Back in the Café Buenos Aires yesterday for a spot of lunch and conversation, he was sitting at the large rectangular table at the back, where some recently published books and today’s newspapers were invitingly piled in the middle, as if they were free to all (‘Free’? No! ‘Free’ is always another fiction). Him? It was Macbeth, or Mackay, or one of those Scotsmen, although it was the copy of The Independent that caught his eye, and the leading article in it – “ABOUT THE LEAKS” – which prophesied the end of all our freedoms we have enjoyed on the internet up until now (‘Free’? No! ‘Free’ is always… etc).

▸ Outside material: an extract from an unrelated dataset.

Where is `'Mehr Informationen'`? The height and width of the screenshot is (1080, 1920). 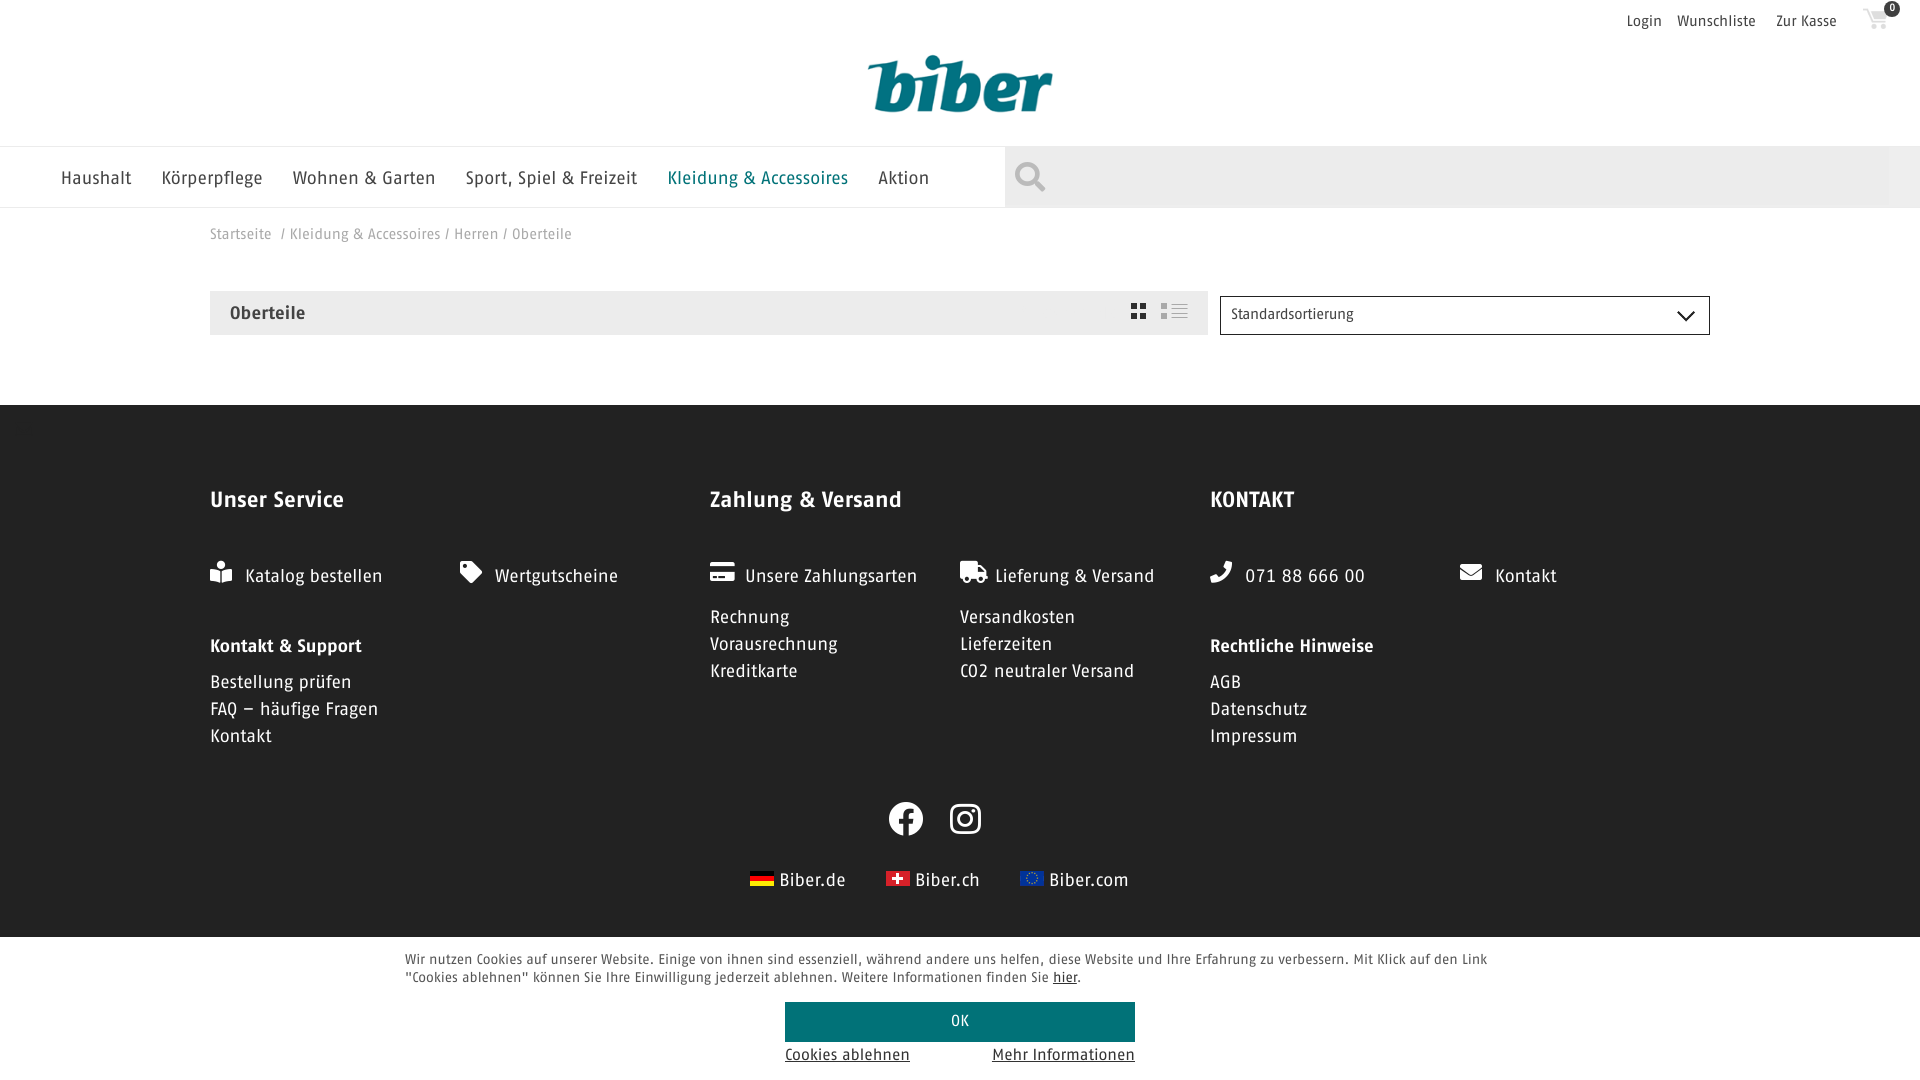 'Mehr Informationen' is located at coordinates (992, 1055).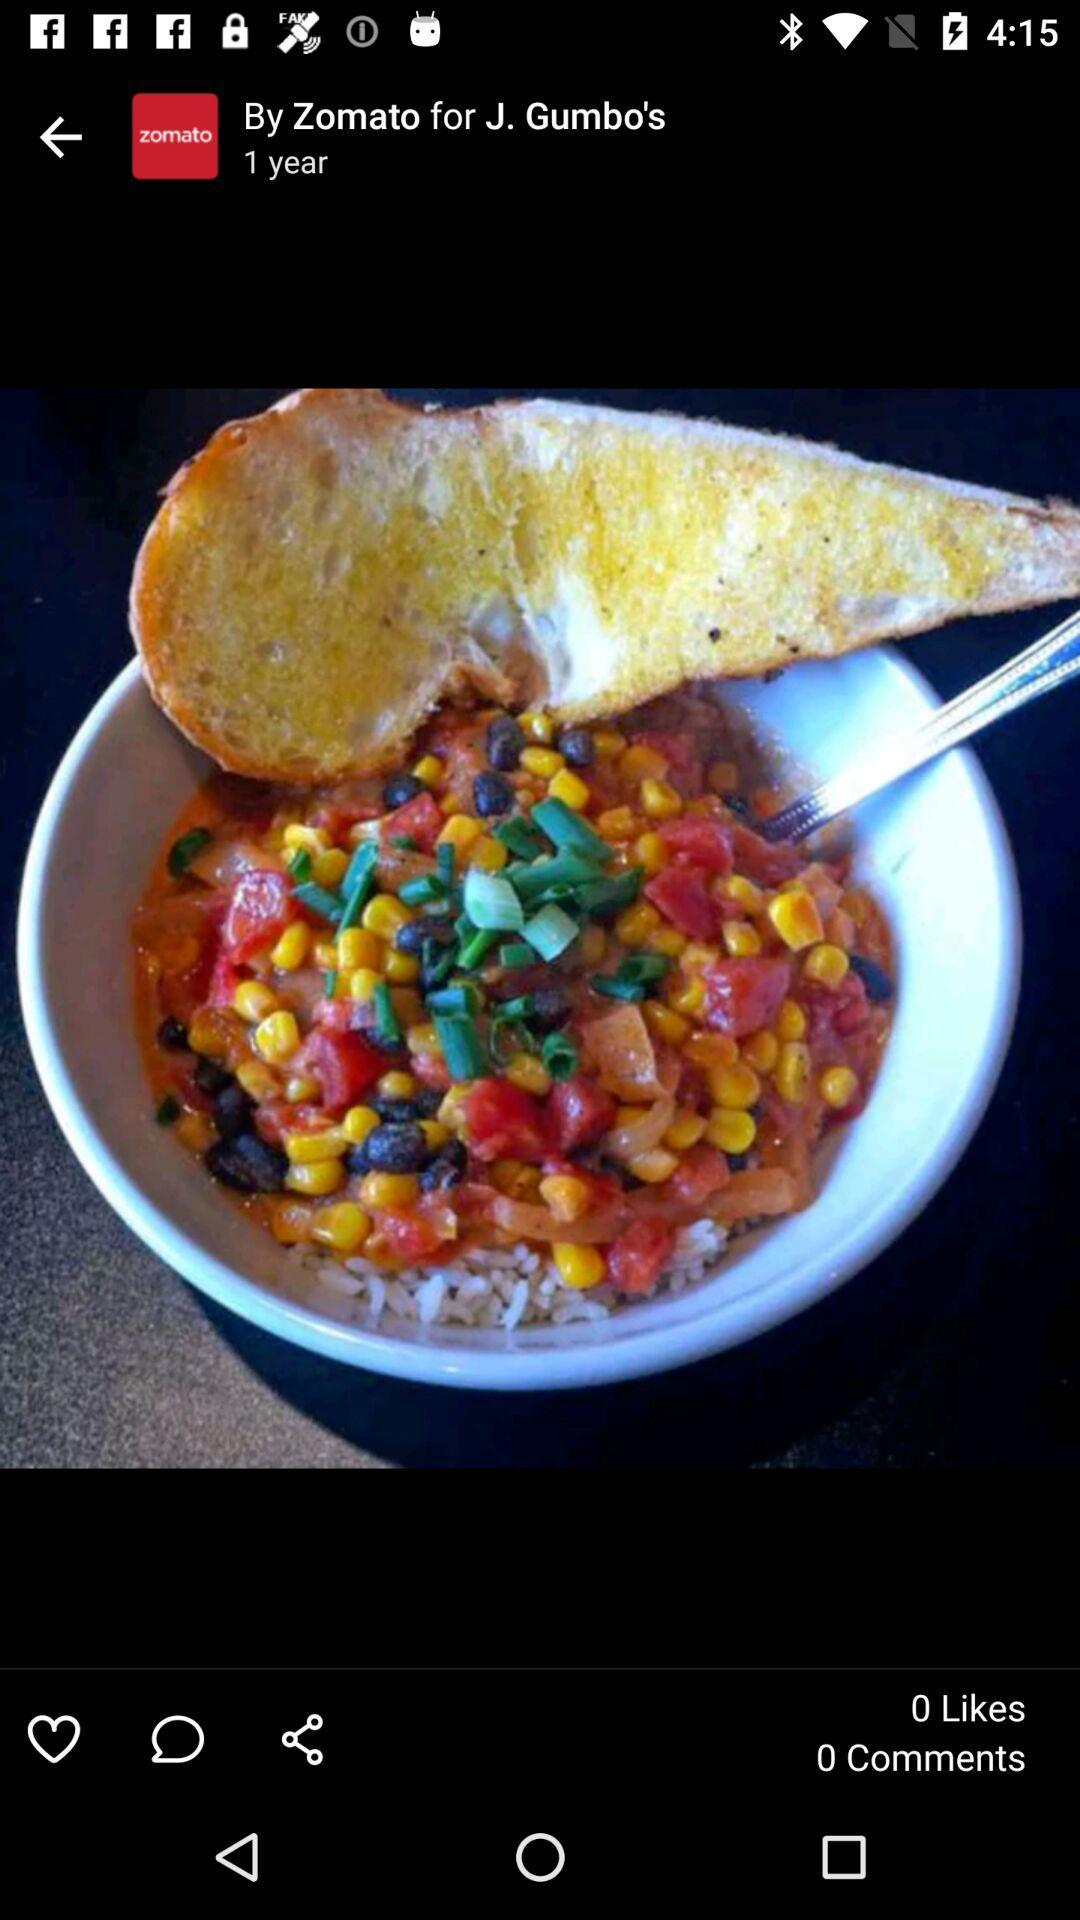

Then in came a group of four ladies from the ‘Typing Pool’ (as he secretly called them; Heaven help him if they read this and found out!). Do you mind if we joined you, one of them asked, Not at all, We might be rather noisy, Screech away, he said resuming his reading and notebook writing. Then two more arrived, and suddenly they all went quiet. He looked up again, and it was clear that where he was sitting at the table would be in the way of the group of ‘My Maenads’ (another secret name he had for them) sitting together. He quickly moved to another seat further down the side of the table to make room, but when yet two more of the dezhurnye (the supervisors –  that was one of their official titles – always women) arrived, he moved again, this time round the corner of the table. You will be in the street soon, one of them laughingly said, Yes, he replied joining in the joke.

Good humour all round, because he knew as well as anyone you never wanted to get on the wrong side of the ladies from the ‘Typing Pool’. It was a Cold War zone, but they were letting him listen in. He said I have just had my injection, the oldest woman was telling her story as was clearly her right being the senior person of the group of young and old women, and with an old-fashioned posh voice, He was trying to apologize I think, What injections do you have for being like that, Like what, A bit strange in the head, How, You know, Schizophenia, Something like that, My goodness, the older woman resumed, Friendly and full of drugs too.

He went to the ‘Typing Pool’ to find out these things, because these were the women supervisors of the Archiv (the Central Archive). It was what they called OPEN ACCESS, but it was the woman who were in charge because they controlled all access to the Catalogues for the Archiv – and low and behold if you upset them, ‘Closed for lunch!’… ‘Closed for ever!’ – since the Archiv was still officially part of the security ministry, and therefore remained off limits to foreigners. In fact off limits to everybody so that knowledge for him worked more like a game, and there were always surprising discoveries to be made, like the women around the table revealing their first names to each other in his presence. So there was Annie, the older posh woman who also wondered out loud what she would do when she retired in January, and Nat, and then another Natalie, and Maria who spoke with an Irish accent, and the others, and especially Ellen, or Ellena, or Ellenor, but not Eleanor, she said. All these discoveries, and the occasional tease, I hope we didn’t disturb your magnum opus, Annie said in an almost shy voice as if giving him a little present, as he squeezed around the table with his bags in order to reach the door of the café, Oh no, you only drove me round the bend.

More good humour all round, and he felt as though he could fall in love with them all, especially Ellena. But of course he knew to be careful, because they had ready names for people like him – ‘Bourgeois Wrecker’ for one. Later, that evening he took a taxi to the station in order to leave the city by train. His route passed the City of Westminster Magistrates Court, where the bright lights of the TV News Stations were blazing in front of the building. They always bring the celebrities here, his driver said, and there were police in flat caps and yellow reflecting jackets over thick padded jackets, stood in pairs and small groups on the pavements everywhere.